Imagine looking up Audiovisual Design Consultant on Wikipedia, and up pops a definition that describes what you do, and it also links to the other two similar specialties. I like it: accountability and being forthright about what you do. Saying you are an AV Consultant is vague, right?
This is all about the customer: From standards (yes, I know…I will be completing my five-part series soon) to titles, professionals deliver a more consistent result than non-professionals. What this is all about is helping our customers think of us as professionals.
I am sure that, years ago, two competing doctors in a town got into the same price wars we are in. Let’s say that, in Dodge City, Marshall Dillon gets in a fight and needs some dental work. He goes to Doc Brown who says he can fix that for $2.00. Being a cautious Marshall (how he has stayed alive for so long), however, he goes down the road to see Doc Holliday (whose office is in the back of the saloon), who says, “I can do that for $1.50!” Don’t laugh! How is that different from what goes on in our work world? Did you ever ask why?
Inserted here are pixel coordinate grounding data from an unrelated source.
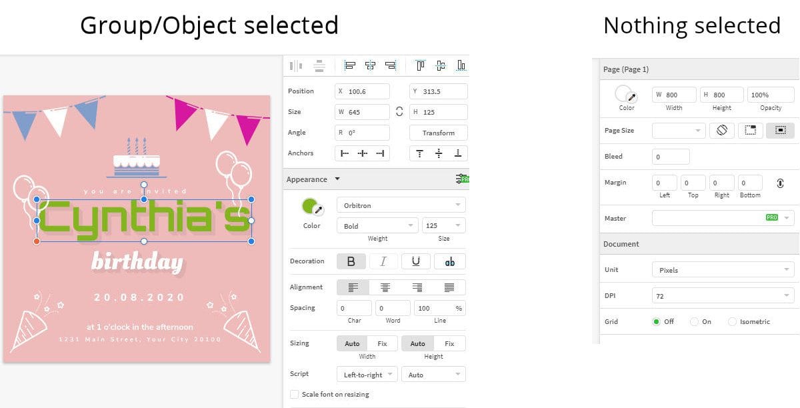Click the Transform button

[x=438, y=133]
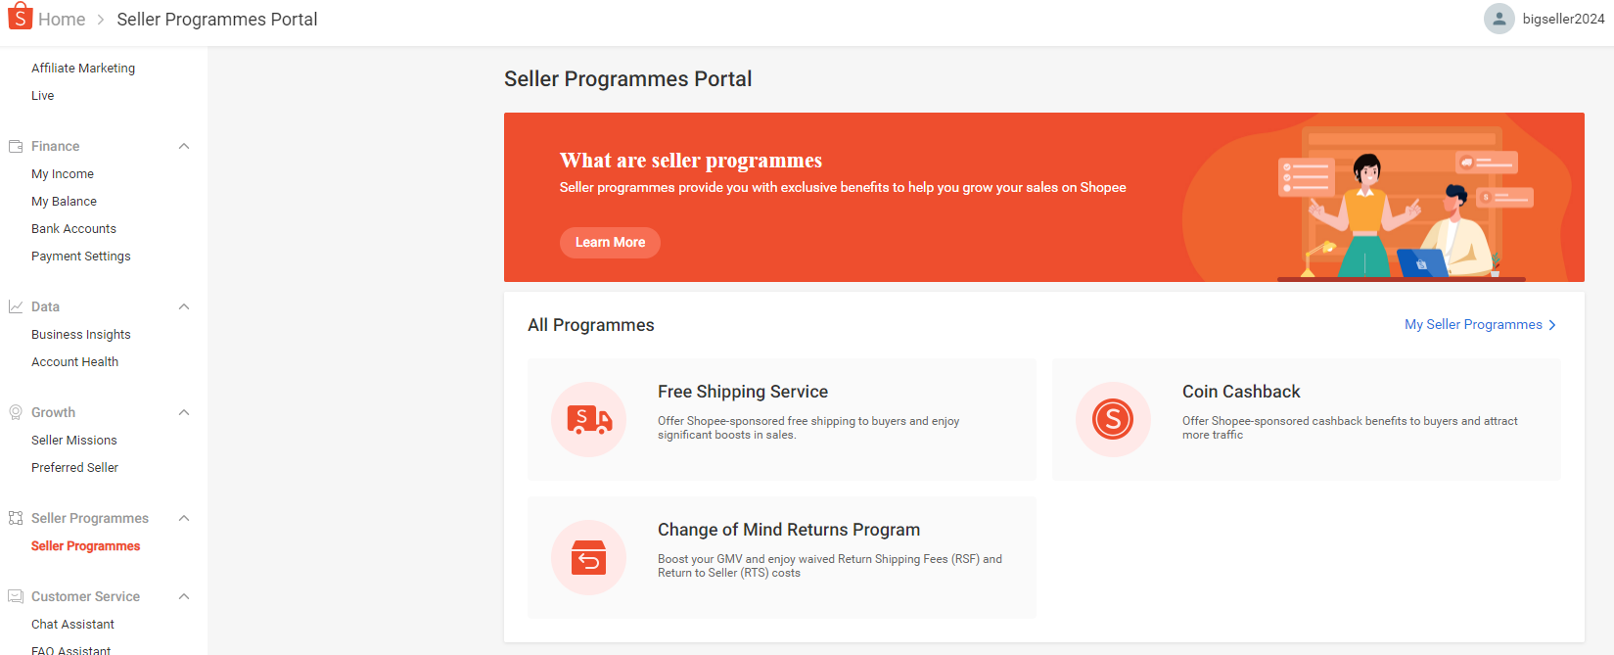Click the Shopee logo icon
The height and width of the screenshot is (655, 1614).
[19, 17]
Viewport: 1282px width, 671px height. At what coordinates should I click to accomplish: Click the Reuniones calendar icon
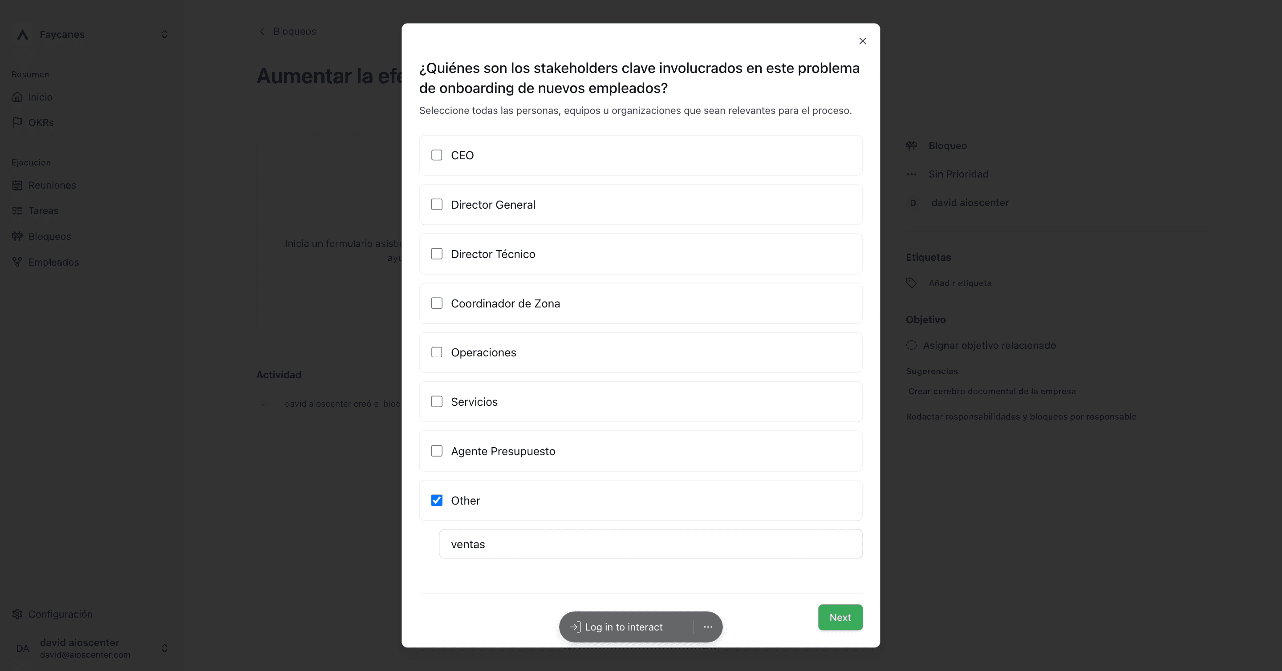click(17, 185)
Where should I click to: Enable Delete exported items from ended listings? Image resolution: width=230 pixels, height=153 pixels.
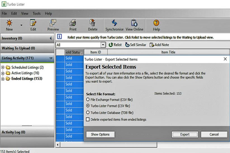point(88,119)
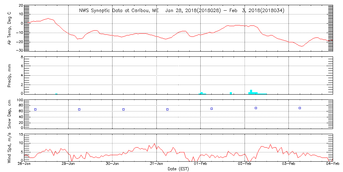
Task: Select the precipitation bar at start of 01-Feb
Action: tap(202, 93)
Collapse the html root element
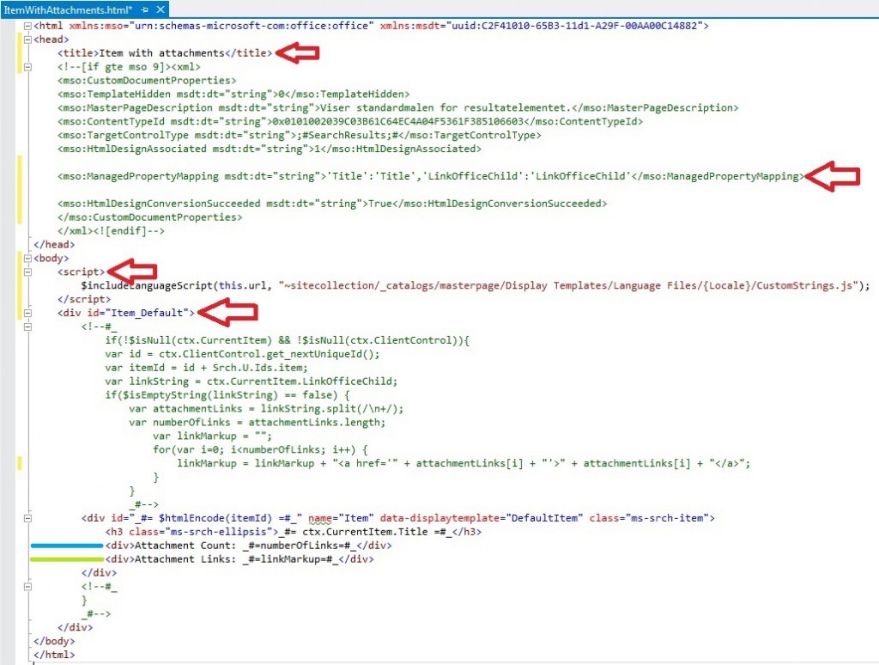Image resolution: width=879 pixels, height=665 pixels. (x=28, y=26)
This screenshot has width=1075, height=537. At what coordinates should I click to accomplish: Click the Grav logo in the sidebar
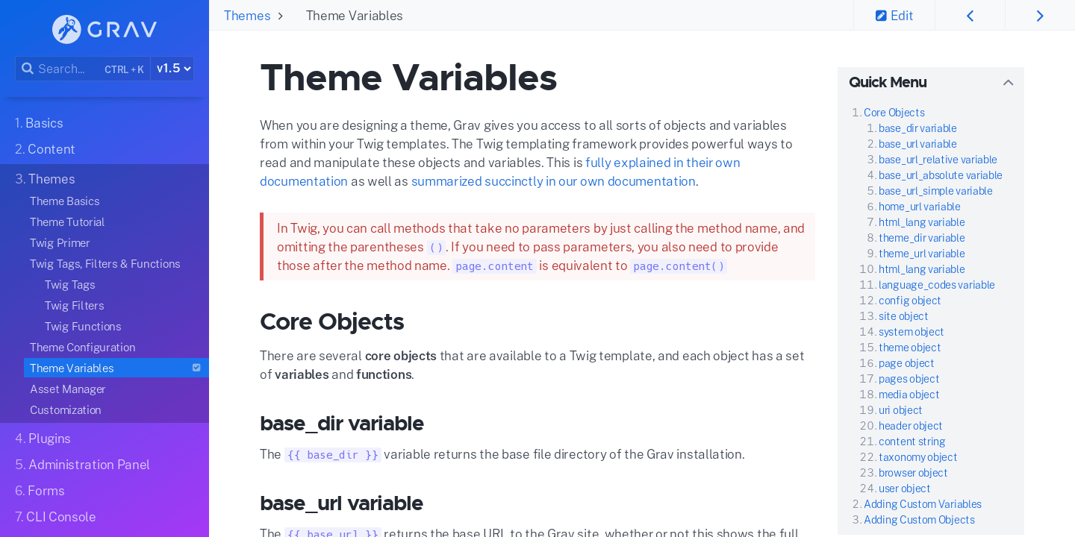[x=104, y=29]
It’s because we think of doctors and other specialists as professionals. Don’t we deserve the same? It’s time for our industry to “grow up.” Maybe then, clients won’t say, “I can get it at Best Buy for $99.95!”
FYI, talking of professionalism, Max Kopsho talks about the APEx program within InfoComm, and its benefits (See more, below). Are you “on board” with this or do you feel we’re not ready yet? Please send any comments, examples or stories you would like to share to me at firstname.lastname@example.org.
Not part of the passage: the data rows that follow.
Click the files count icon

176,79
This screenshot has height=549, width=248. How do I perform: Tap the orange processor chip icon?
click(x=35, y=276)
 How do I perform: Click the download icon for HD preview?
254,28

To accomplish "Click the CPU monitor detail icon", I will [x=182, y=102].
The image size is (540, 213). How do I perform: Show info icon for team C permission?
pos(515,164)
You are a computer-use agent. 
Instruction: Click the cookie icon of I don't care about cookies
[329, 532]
I would like to address three things. First, I want to clarify the non-issue Doug referred to as far as membership in the Independent Consultants in Audiovisual Technology (ICAT) Council. I think it is best to explain what an independent consultant is by examining the affirmation we request members to make. The following is taken directly from the current ICAT membership application:
“Affirmation of independent consulting. My firm derives no revenue from the manufacture, sale or installation of any product, if such association could jeopardize, tend to jeopardize or give the impression of jeopardizing the ability to render an independent, unbiased decision regarding product specifications or related matters. Further, the firm has no ongoing exclusive affiliation with any group that provides services or installs audiovisual, sound or video systems where that affiliation could reflect an inability to make unbiased decisions or recommendations regarding the services of that group.”
Second is quality of work and the new Audiovisual Provider of Excellence (APEx) program. One of the best ways to ensure quality is to find a firm that is comprised of knowledge, skill and experience. This can be done by seeking a company that has the APEx designation. This recognition is awarded to organizations that are able to show that their firms conform to strict standards, receive high marks on customer satisfaction surveys, have certified staff, attend InfoComm University courses and keep their staff certified in other relevant industry areas.
And third, if I can take this opportunity to say that we are aggressively seeking members who will take an active role in our new outreach and training initiatives. We try not to limit our membership based on where these potential members work. I am not sure about the past understandings of requirements for membership in the council, but today, all we ask is that our members be independent consultants.